A significant break from the military tradition used in the corps style is instead of baton twirlers, there is a color guard which uses flags in their routines, as well as rifles and sabres. In military bands twirlers march the same drill as the band members do, where the color guard in a corps band is generally a separate unit, doing their own drill and routine. Color guard members also may incorporate dance movement. If a military unit has flags, they are generally not spun, and the same silk is used throughout the show, where a color guard will use multiple designs for silks during the show, as well as rifle and sabre.

Musically, military bands perform marches. The corps style can incorporate any or multiple styles of music to fit the theme of their show.
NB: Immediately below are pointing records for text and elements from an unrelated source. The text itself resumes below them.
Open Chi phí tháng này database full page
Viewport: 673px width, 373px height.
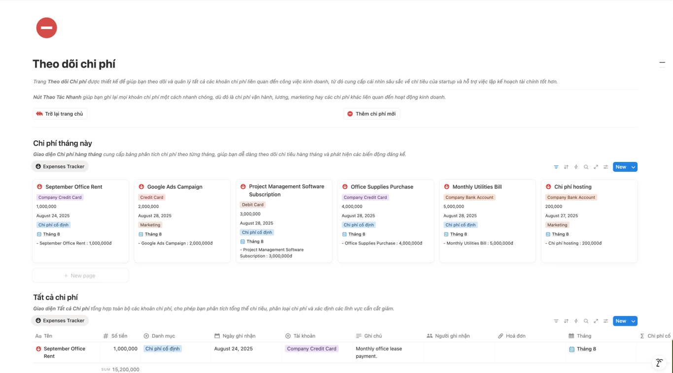pyautogui.click(x=596, y=167)
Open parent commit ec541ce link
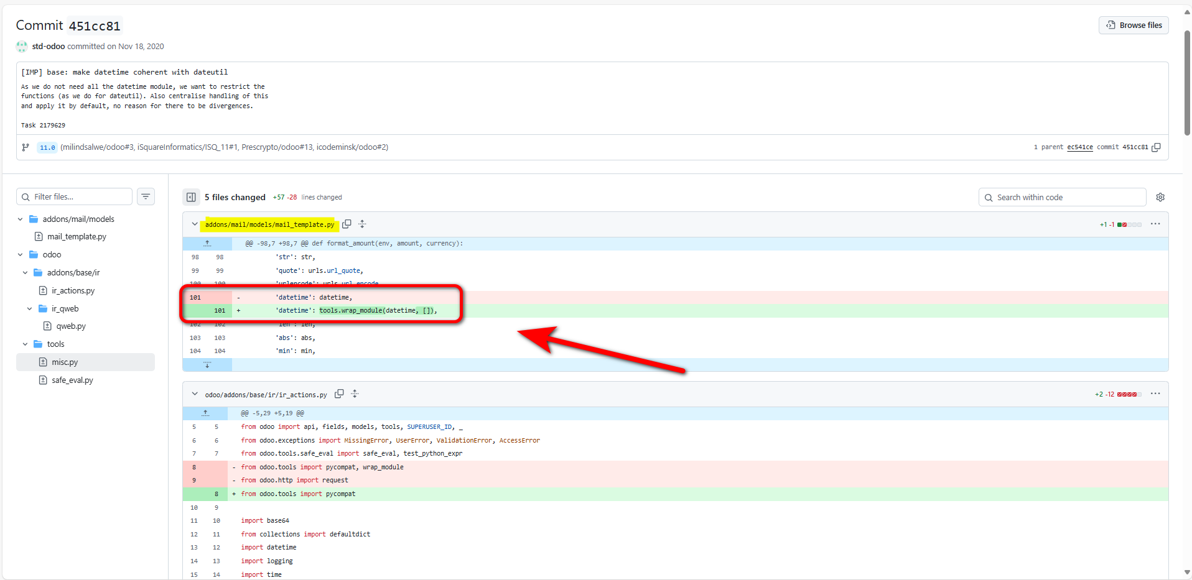The height and width of the screenshot is (580, 1192). point(1079,147)
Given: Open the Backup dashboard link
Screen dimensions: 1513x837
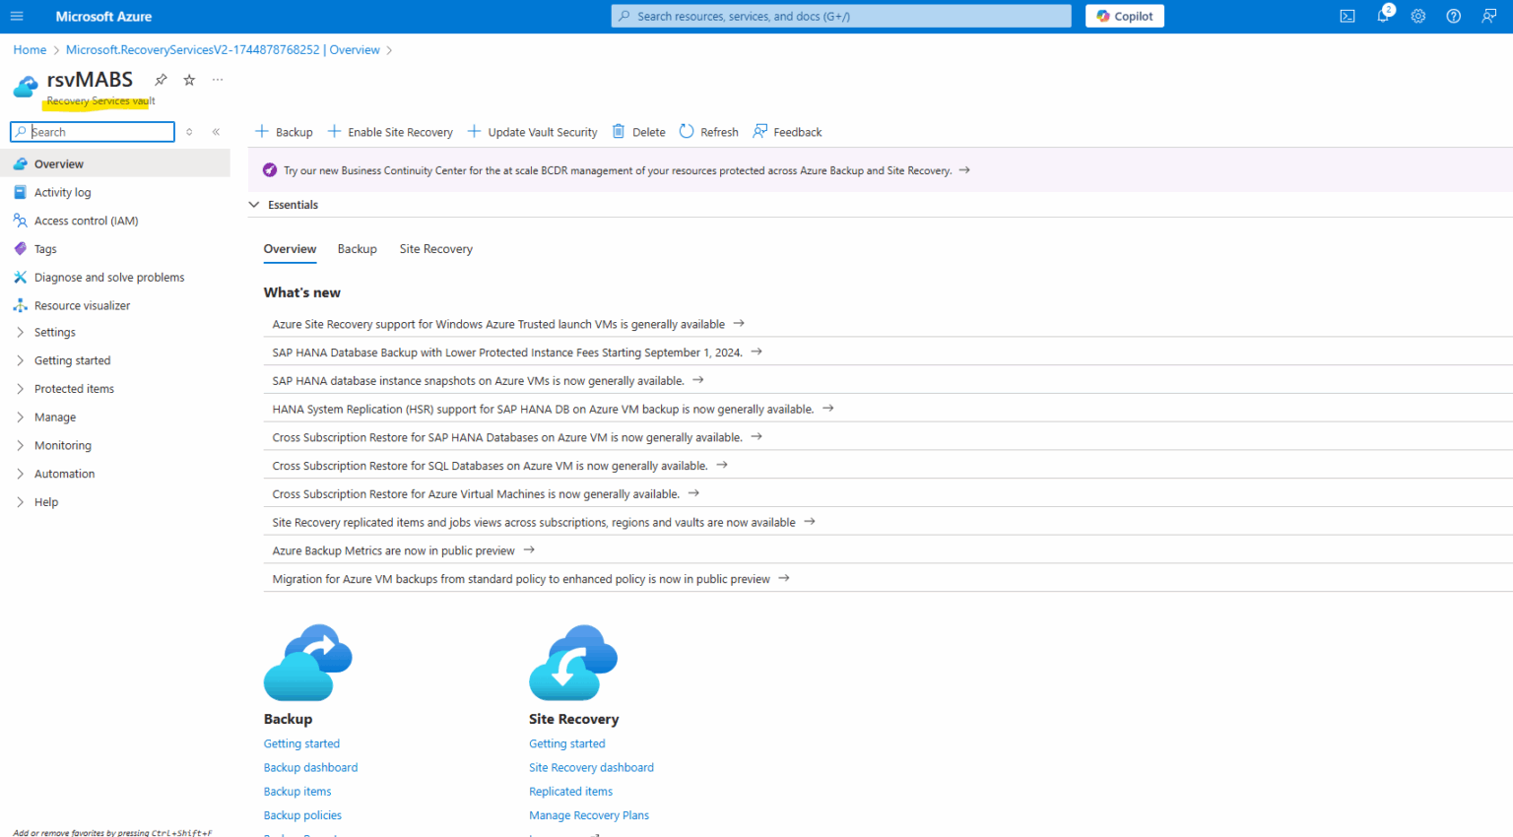Looking at the screenshot, I should point(310,768).
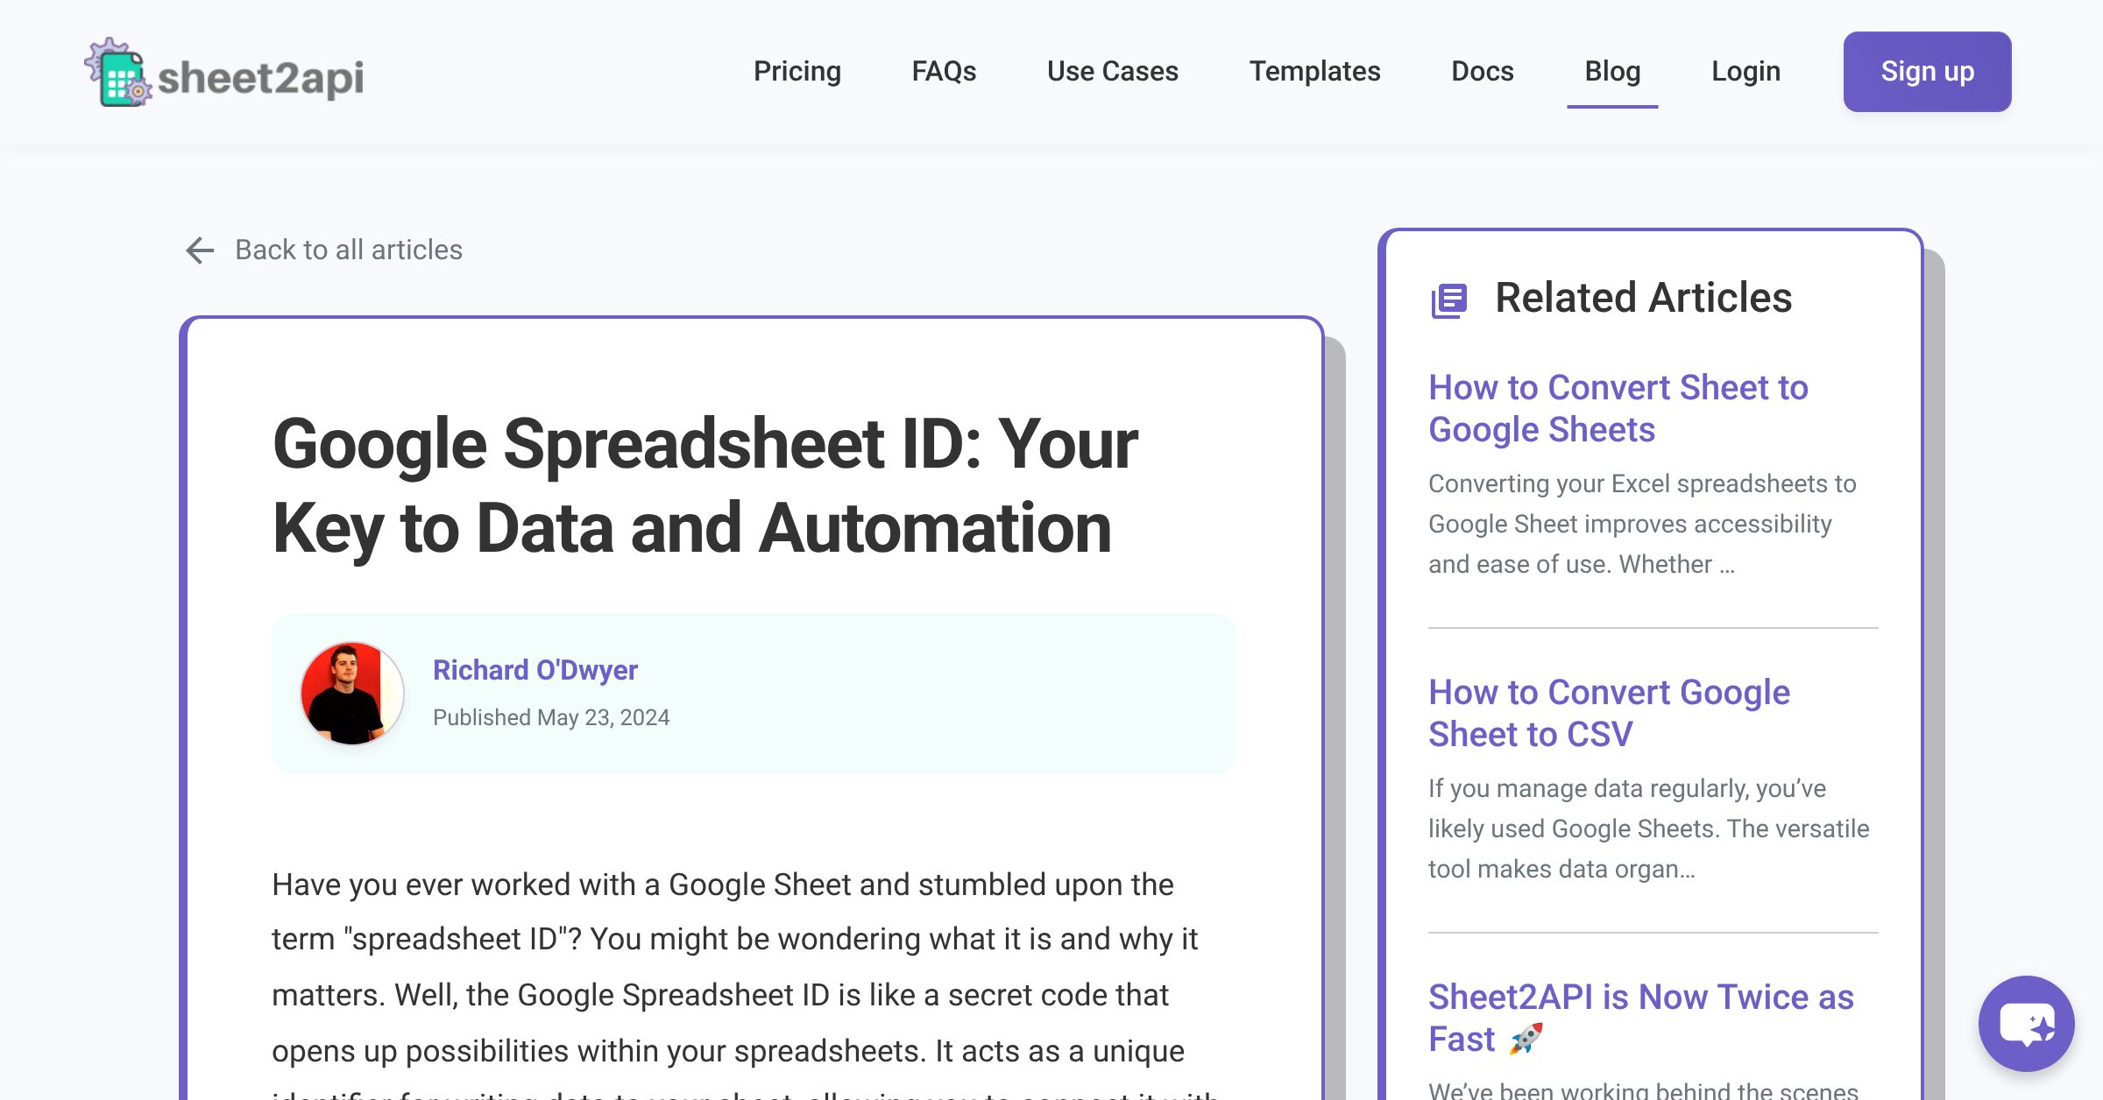Screen dimensions: 2103x1100
Task: Select the Related Articles panel icon
Action: pyautogui.click(x=1450, y=299)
Corps style bands can utilize props and backdrops to enhance the theatrical quality of their show, whereas military bands generally don't have a theme for their shows.

== Instrumentation ==
The corps style marching band contains the traditional military band instrumentation with the addition of other concert instruments and percussion.

- Woodwinds:
  - Piccolo
  - Flute
  - Clarinet
  - Bass clarinet
  - Alto saxophone
  - Tenor saxophone
  - Baritone saxophone
- Brass:
  - Trumpet
  - Cornet
  - Mellophone (French horn)
  - Trombone
  - Tenor horn
  - Baritone tuba/euphonium
  - Marching baritone
  - Sousaphone
  - Helicon
  - Contrabass bugle
- Battery percussion (marches with winds):
  - Snare drums
  - Multiple multi-tenors (quads/quints)
  - Multiple single tenors (bands with Philippine/Indonesian tradition)
  - Multiple bass drums
  - Cymbals
  - Marching glockenspiel (bands with Indonesian/Latin American tradition)
  - Marching marimba (bands with Guatemalan Latin American tradition)
- Pit percussion (stationary, usually on sideline):
  - Bells (glockenspiel)
  - Xylophone
  - Vibraphone
  - Marimba
  - Chimes
  - Crotales
  - Timpani
  - Triangle
  - Tambourine
  - Drum kit
  - Congas
  - Shakers
- Other:
  - Oboe
  - Bassoon (usually not marched, but as featured soloists in the pit)
  - Synthesizer (used in pit for sound effects or color instruments, piano, harp, celesta, etc.)
- Color guard:
  - Flag
  - Rifle
  - Sabre
  - Props

== Drumline ==
The development of the corps style of marching has brought about new equipment for drum-lines. In the 1970s and 1980s, specific drum harnesses were developed to accommodate marching with a set of bells, a single fiberglass timpani, or a xylophone. These types of harnesses are also used for snares, tenors (quads/quints), and bass drums, a significant upgrade to the traditional cloth sling. Multiple sizes of bass drums are often used for corps style bands, with the bass drums playing melodic or "moving" parts (similar to a hand bell choir) rather than a traditional military bass drum keeping a steady beat.